For those of you in need of motivation, I have written a number of Education & Mindset essays on investing which I have curated here: LINK
In the meanwhile I am working on a series of essays on the global monetary system and its current dynamics. These themes reinforce each other and could culminate in significant developments with serious repercussions in a key area of investing, CURRENCY RISK.
There is no certainty in financial markets, only hypothesis testing and decision making under uncertainty. While I am not predicting that the events I will write about in these essays will certainly occur, at the same time, I see them as unavoidable if current trends persist into the future. Therefore I find it prudent to form my hypotheses and test them in the markets as events unfolds. The essays will follow on Philoinvestor soon.
“It's not whether you're right or wrong that’s important, but how much money you make when you're right and how much you lose when you're wrong.”
-George Soros
Foreword
Wayfair: I wrote about the company when it was selling for $132 per share in March 2022. The war was just getting started and EU economies were being directly affected.

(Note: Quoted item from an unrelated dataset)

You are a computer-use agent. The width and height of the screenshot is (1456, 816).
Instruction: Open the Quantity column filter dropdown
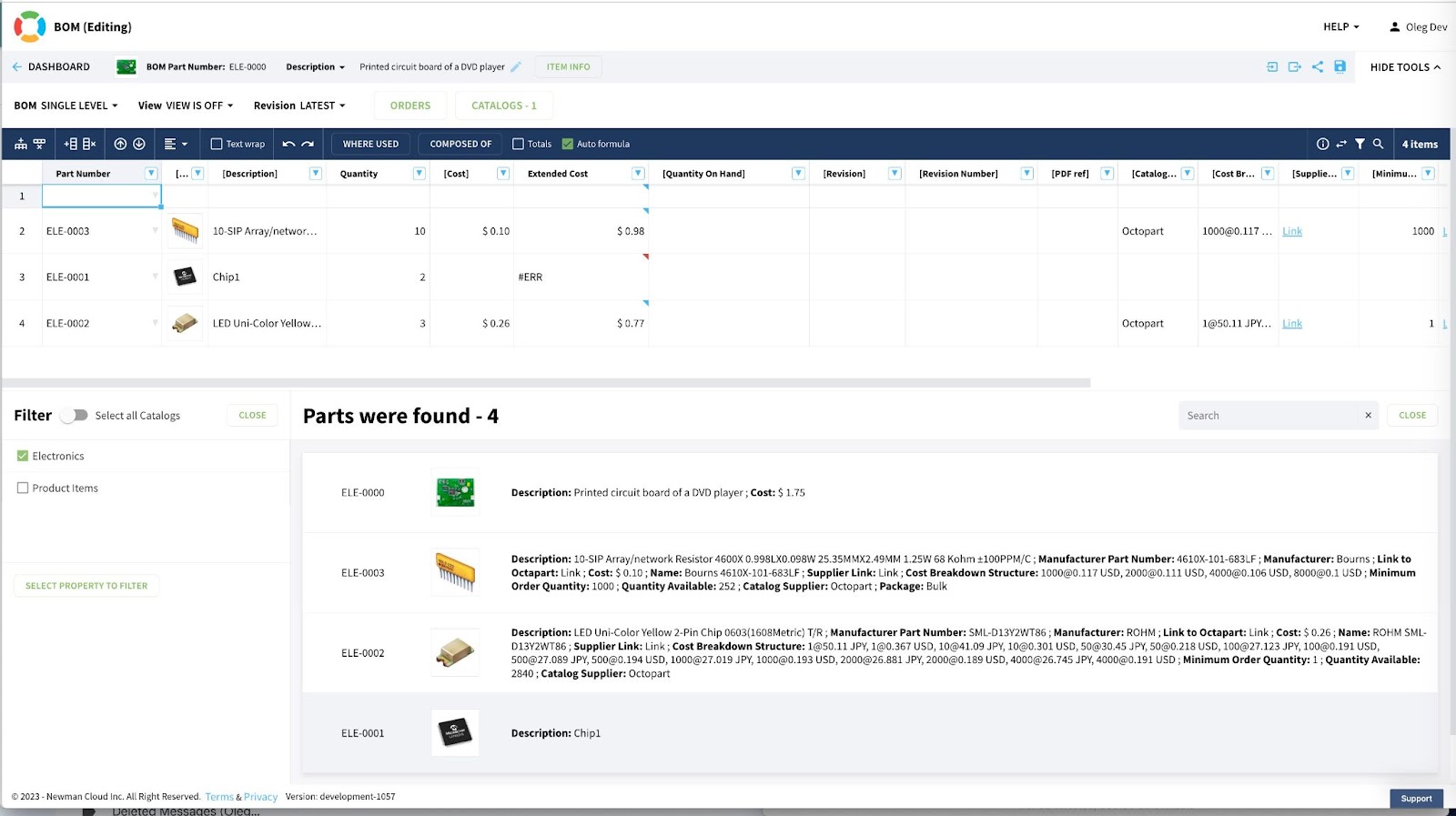419,173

Even if the US was further away from the war - economic uncertainty, fuel prices and spiking inflation coupled with rate hikes affected consumer confidence negatively. Below I will write about how Wayfair benefited positively from Covid at first but then negatively in post-Covid times. In my update I will share my views of where I think things went wrong and what management is doing now to transform the company into a leaner, more agile, cash-flow generative operation with a lot of growth ahead. PIECE.
Farfetch: I wrote about Farfetch when it was selling for $29 per share in January 2022. Since then Farfetch lost the totality of the Russian market, was materially affected from the lockdowns in China as well as the drop in global consumer confidence. Wayfair and Farfetch, both being online marketplaces are part of the most hated areas of the market right now - long duration, non-profitable tech. Additionally, these companies are a bit black boxy making them tough to analyse and understand. I believe this is one of the reasons why investors think they are uninvestable. PIECE.
Vermilion Energy: I wrote about Vermilion when it was selling for US$25 / C$31 per share in August 2022. At the time European gas prices were at extremely high levels and investors wanted in on the parabolic gas price move. A few months later and the EU has mandated for gas consumption reductions, causing a drop in TTF prices, and slapped a windfall tax (calling it as solidarity contribution) on European energy producers. Investors aren’t happy and the price is now at ~$16. THREAD. PIECE.